Aanwijzingen voor ‌werkzaamheden

Controleer de omgeving die u wilt inspecteren, en let vooral op obstakels of gevaarlijke punten.

Buig de camerakabel (13) zodanig dat de camerakop goed in de te onderzoeken omgeving kan worden binnengebracht. Breng de camerakabel voorzichtig naar binnen.

Pas de helderheid van de camera‌lamp (15) zodanig aan dat het beeld goed herkenbaar is.
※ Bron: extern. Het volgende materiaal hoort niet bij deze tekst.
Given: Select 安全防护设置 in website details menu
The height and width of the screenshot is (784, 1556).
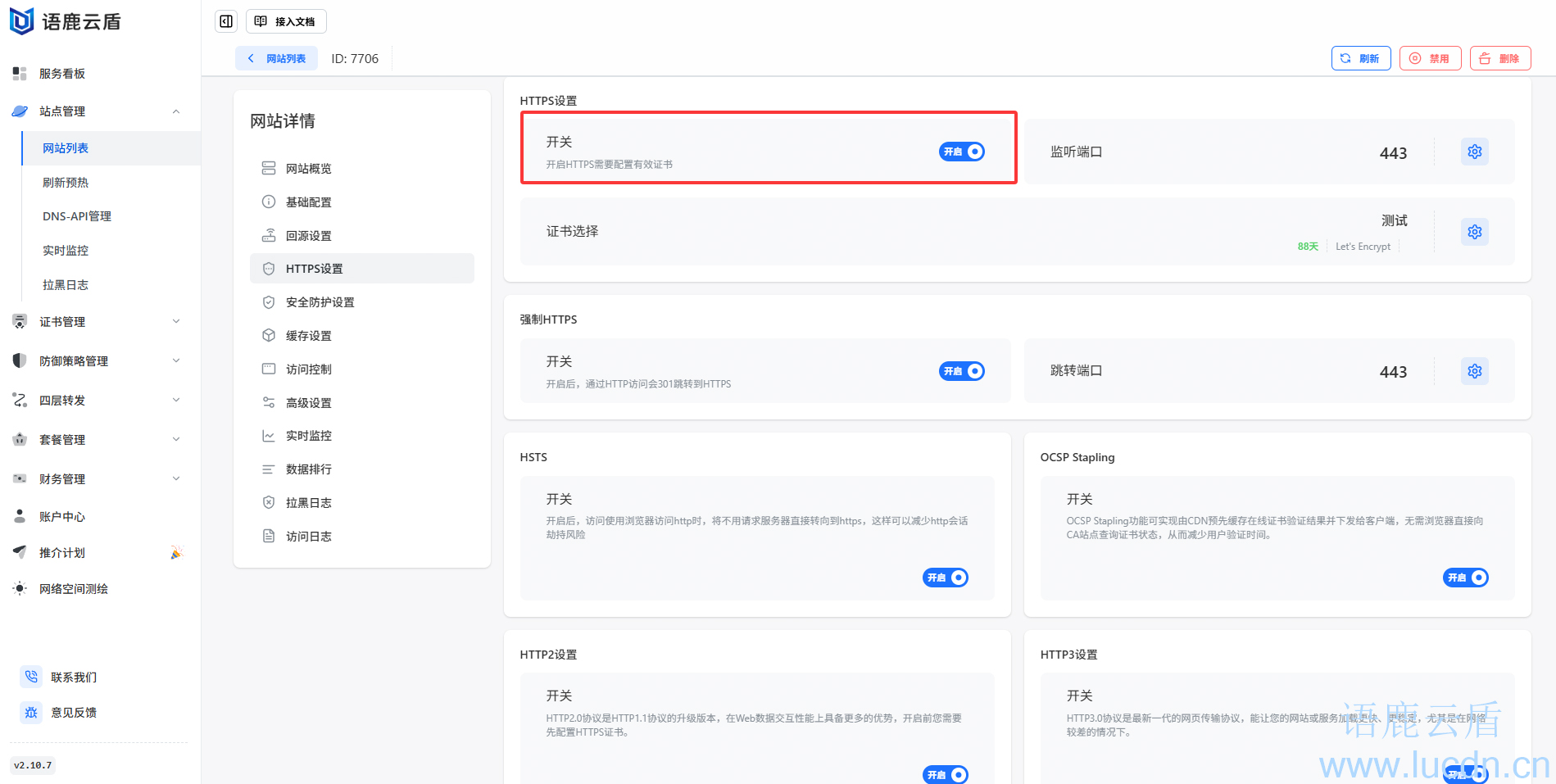Looking at the screenshot, I should [320, 302].
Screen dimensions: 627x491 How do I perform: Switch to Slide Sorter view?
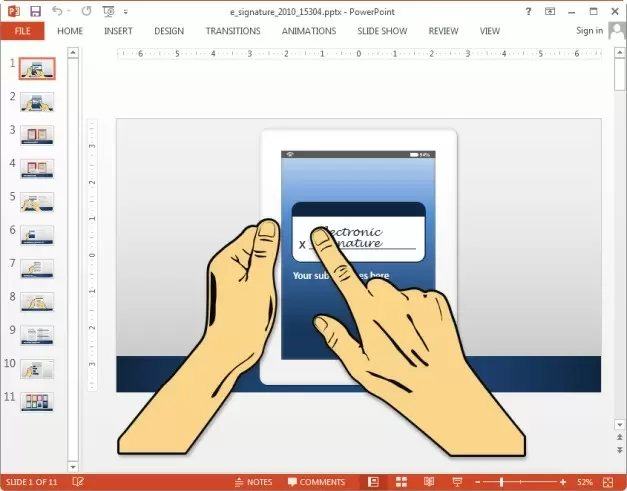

Bij sterk reflecterende voorwerpen bijvoorbeeld kunt u met minder licht een beter beeld bereiken.

Als te onderzoeken voorwerpen onscherp worden weergegeven, dan verkleint of vergroot u de afstand tussen camerakop (14) en voorwerp.

Bescherm de accu tegen vocht en water.

Bewaar de accu alleen bij een temperatuur tussen −20 °C en 50 °C. Laat de accu bijvoorbeeld in de zomer niet in de auto liggen.

Een duidelijk kortere gebruiksduur na het opladen duidt erop dat de accu versleten is en moet worden vervangen.

Neem de aanwijzingen met betrekking tot afvalverwijdering in acht.

 

Oorzaak

Verhelpen

Foutaanduiding op het display

Camerakabel niet gemonteerd

Monteer de camerakabel.

Micro-SD-kaart niet of niet juist geplaatst

Plaats de Micro-SD-kaart en schuif deze tot de aanslag erin.